Me too. The early books are fun but he's such a better writer now; Pattern Recognition really blew me away and while the next two aren't quit as strong, they're still terrific. I love how he can set his fiction in current day now since technology has caught up to what he likes to write about.
posted by octothorpe at 10:20 AM on October 18, 2019 [2 favorites]


sotonohito - great! In that case I am happy to confirm that Death Gate Cycle is still super good (until someone who has actually read it in the last fifteen years disagrees).

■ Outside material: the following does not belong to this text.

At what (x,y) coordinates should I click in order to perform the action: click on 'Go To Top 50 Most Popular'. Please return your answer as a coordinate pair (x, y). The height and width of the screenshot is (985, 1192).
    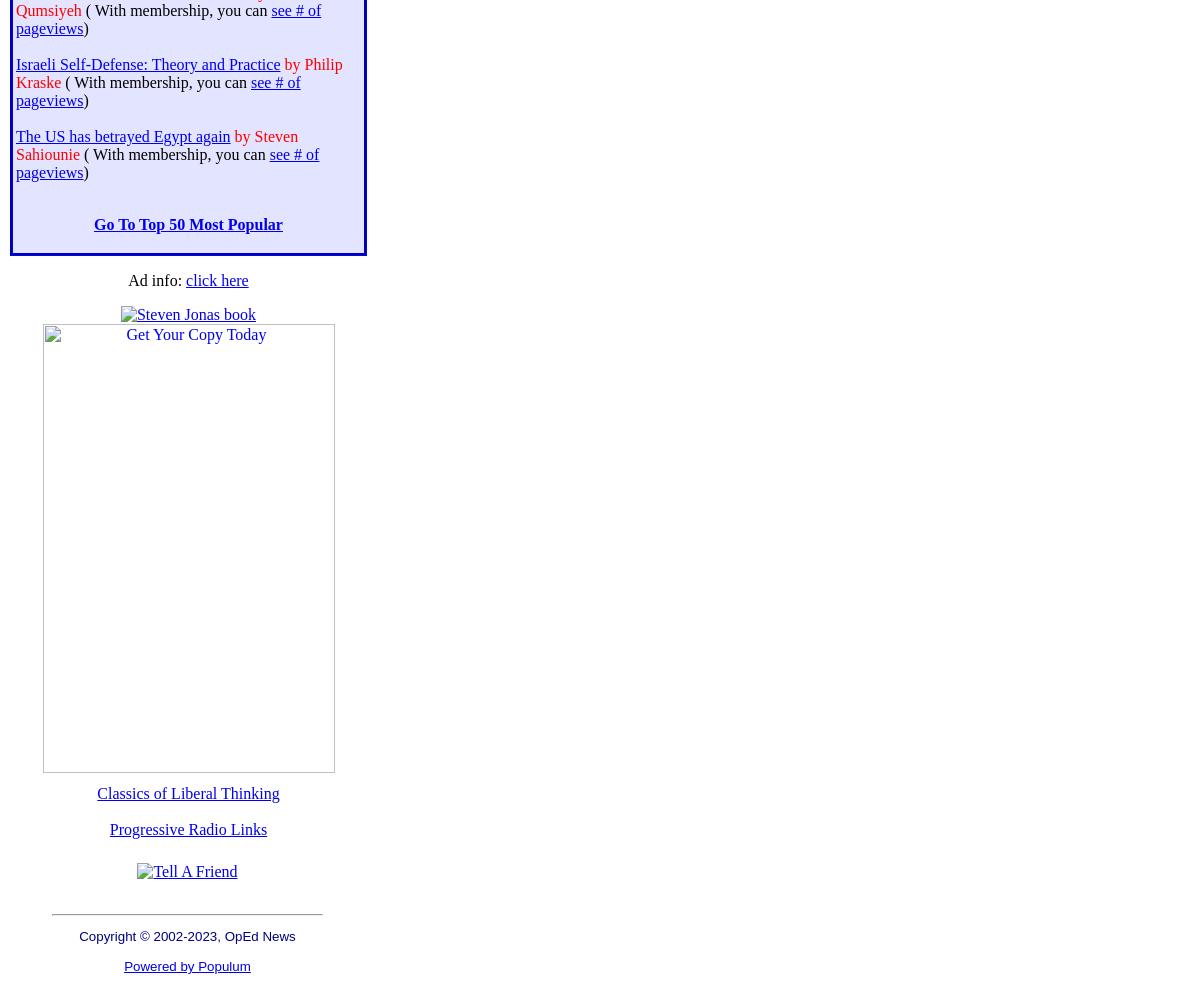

Another one which I haven't seen mentioned so far is Susan Cooper's The Dark is Rising series. Definitely for children, and growing out of an almost Enid Blyton start. It absolutely meets the criteria of non-London as it is almost entirely set in Cornwall and Wales, and I greatly enjoyed reading it to my daughter!
posted by fizban at 10:24 AM on October 18, 2019 [1 favorite]


The Bridge and Blue Ant books, respectively, are fantastic, and really show his development as a writer. The Sprawl books are fun, but feel like rushed sketches when put beside his later works.
posted by bonehead at 10:27 AM on October 18, 2019 [2 favorites]


> "Eleanor Aranson - Woman of the Iron People series"
Wait ... series?

Apologies, I had incorrectly remembered Ring of Swords and the book of related stories as connected with it!
posted by aught at 3:02 PM on October 18, 2019 [1 favorite]


Stand on Zanzibar and Shockwave Rider - Both of these are fricken brilliant standalones.
posted by Mitheral at 6:53 PM on October 18, 2019 [3 favorites]


Alfred Bester had two great stand-alones in The Stars My Destination and the Demolished Man. He was one of the creators of an SF that wasn't just rocket ships and space squid. Without him, Herbert or Zelazny or Le Guin might not have had as fertile ground in which to grow. He mapped one of the routes out of the Gernsback trap.

If you want to understand SF, I think Bester is one of the essentials.
posted by bonehead at 9:30 PM on October 18, 2019


If you're interested in what contemporaries thought at the time, some valuable books of SF criticism are:

* Benchmarks (et seq) - Budrys
* In Search of Wonder - Knight
* The Issue at Hand (et seq) - Blish
* New Maps of Hell - Amis

And a bit more of a retrospective: Trillion Year Spree - Aldiss and Wingrove

You will have noticed these are all white men. I'd be happy to hear suggestions of contemporary criticism from women/POCs!